EXERCISE REQUIREMENTS
Only the lines of the data below from the one with "Task: Click the 'Your RECEIPT from' heading" through the one with "The image size" are wanted. Repeat them exactly.

DATA
• • • •

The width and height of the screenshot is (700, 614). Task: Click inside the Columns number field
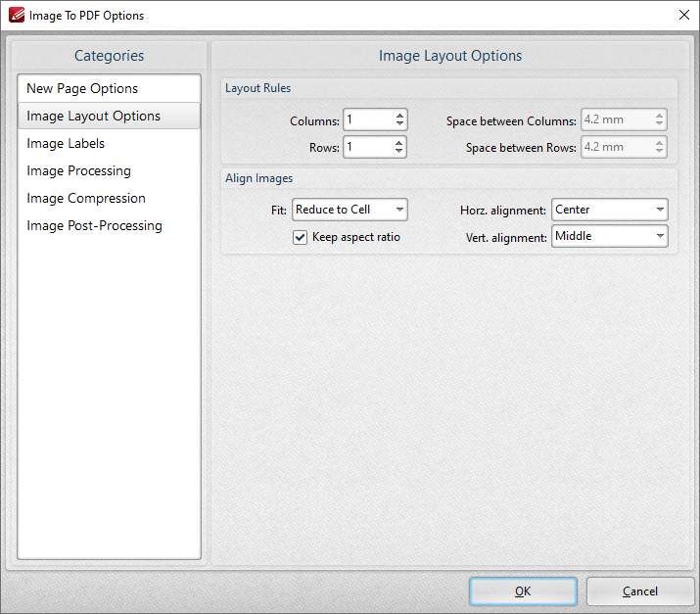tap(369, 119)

• • • •

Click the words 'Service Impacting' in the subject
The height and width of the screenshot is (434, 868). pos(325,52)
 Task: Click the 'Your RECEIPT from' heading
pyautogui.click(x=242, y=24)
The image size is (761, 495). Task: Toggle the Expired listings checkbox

• • • •

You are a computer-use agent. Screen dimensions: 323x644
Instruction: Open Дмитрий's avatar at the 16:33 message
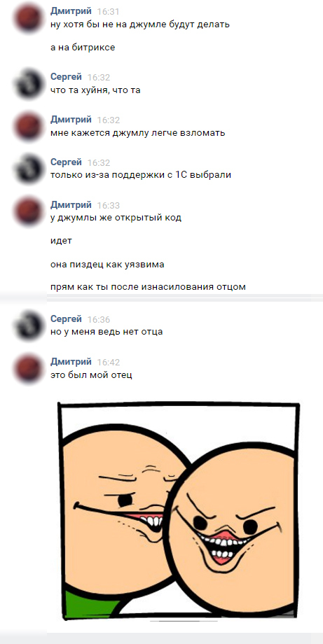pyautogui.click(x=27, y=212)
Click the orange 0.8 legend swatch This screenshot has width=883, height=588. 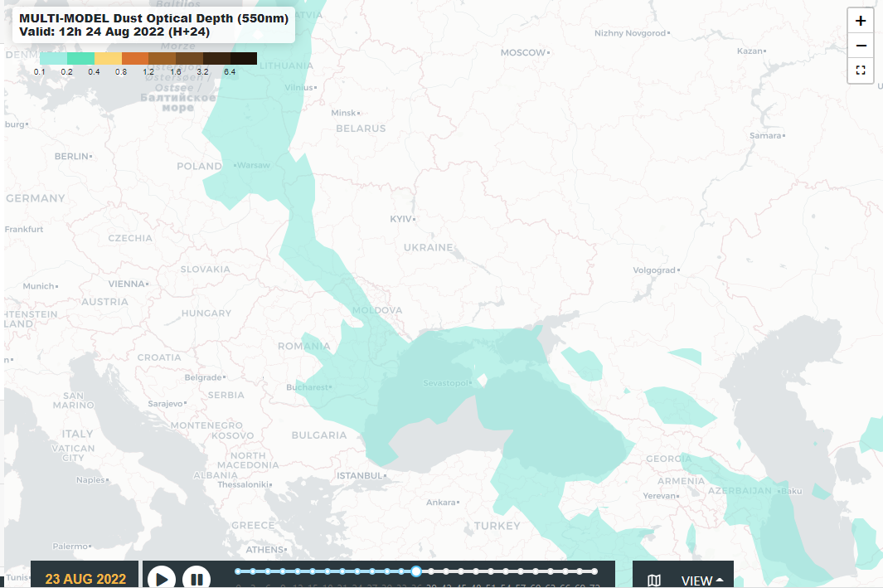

• • • •

TASK RESULT
 Task: Click the 'Your RECEIPT from' heading
pyautogui.click(x=242, y=24)
The image size is (761, 495). Task: Toggle the Expired listings checkbox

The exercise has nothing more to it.